There are more than 90 serotypes of S. pneumoniae classified by the structure of their polysaccharide capsule [6]. Disease severity and carriage rate are highly impacted by serotype, and several serotypes have been more highly implicated in causing majority of the severe pneumococcal diseases such as meningitis and bacteremia [7]. While it is known that host immune responses play a significant role in the severity of pneumococcal disease, it is also hypothesized that the expression of virulence genes in S. pneumonia will contribute to colonization and pathology. A gene expression study was performed to assess the variation in expression between four different S. penumoniaeserotypes using the first component of the capsule operon (cpsA), and the virulence factors choline-binding proteins (cbpA), autolysin (lytA), pneumolysin (ply), and hemolysin (spxB). The pneumococcal capsule is made up of a repeating polysaccharide sequence unique to each serotype, yet the arrangement of genes within the capsule loci, designated cpsA-D, is conserved [8]. CbpA, is a highly-conserved adhesin that allows S. pneumoniae to translocate across nasopharyngeal epithelial cells and invade the circulatory system [9]. The pneumococcal autolysin (lytA) hydrolyzes the peptidoglycan cell wall to allow for the release of the pneumolysin [10]. The pneumolysin is a pore-forming toxin expressed by the ply gene in virtually all pneumococcal serotypes. At high concentrations, pneumolysin creates holes in cholesterol-containing cell membranes; at lower, sub-lytic concentrations it has a host of pro-inflammatory effects which aid in bacterial dissemination [11][12]. SpxBis involved in the reduction of O2 to H2O2 [13], and decreased activity of spxB leads to increased capsule production [14]. S. pneumoniae uses pyruvate oxidase as a way to measure the oxygen level of the immediate environment and regulates the level of capsule production based on the oxygen levels [14].

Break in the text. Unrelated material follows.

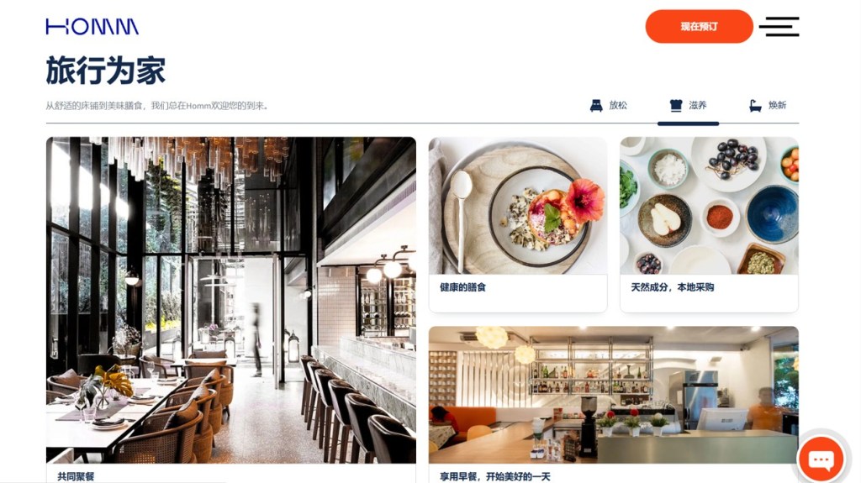Select the bed icon for 放松
Screen dimensions: 861x483
[596, 105]
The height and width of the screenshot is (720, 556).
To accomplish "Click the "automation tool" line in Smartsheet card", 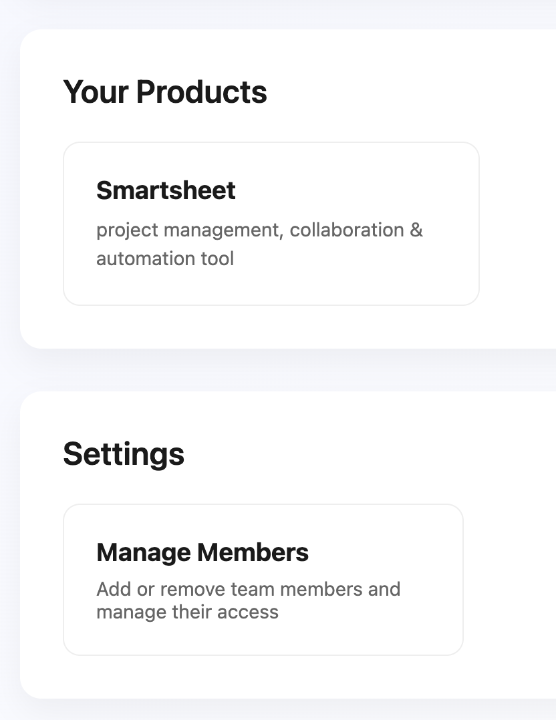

This study compared the growth and gene expression between two invasive serotypes (3 and 9 V) to two less pathogenic serotypes (5 and 19 F) in vitro to compare the expression of the virulence factors described above. A broth culture was used to induce expression, as well as a human lung epithelial cell line (A549) to examine differences in gene expression impacted by the presence of eukaryotic host cells. The differential gene regulation was then compared to the growth phenotypes of the strains in broth culture as well as the ability to adhere or invade A549 cells.

2. Materials and Methods

2.1. Bacterial Strains

Strains6303 (serotype 3), 6305 (serotype 5), 700671 (serotype 9 v), and 49619 (serotype 19 F) were obtained from the American Tissue Culture Collection (ATCC; Manassas, VA). The cultures were grown by inoculating Trypticase Soy Broth (TSB; Becton Dickinson, Franklin Lakes, NJ) and incubating at 37˚C overnight. The cultures were frozen in a 25% glycerol solution at −80˚C until needed.

2.2. Growth Curves in Broth

Each serotype (3, 5, 9 v, and 19 F) was grown by adding 200 microliters (μL) of overnight culture to 10 milliliters (mL) of trypticase soy broth (TSB) and incubated at 37˚C for 8 hours to compare growth rates of the different serotypes. At every hour the optical density (OD) was measured via spectrophotometry using a Beckman DU530 spectrophotometer (Beckman Coulter, Brea, CA) for each replicate (n = 4) at a wavelength of 600 nm.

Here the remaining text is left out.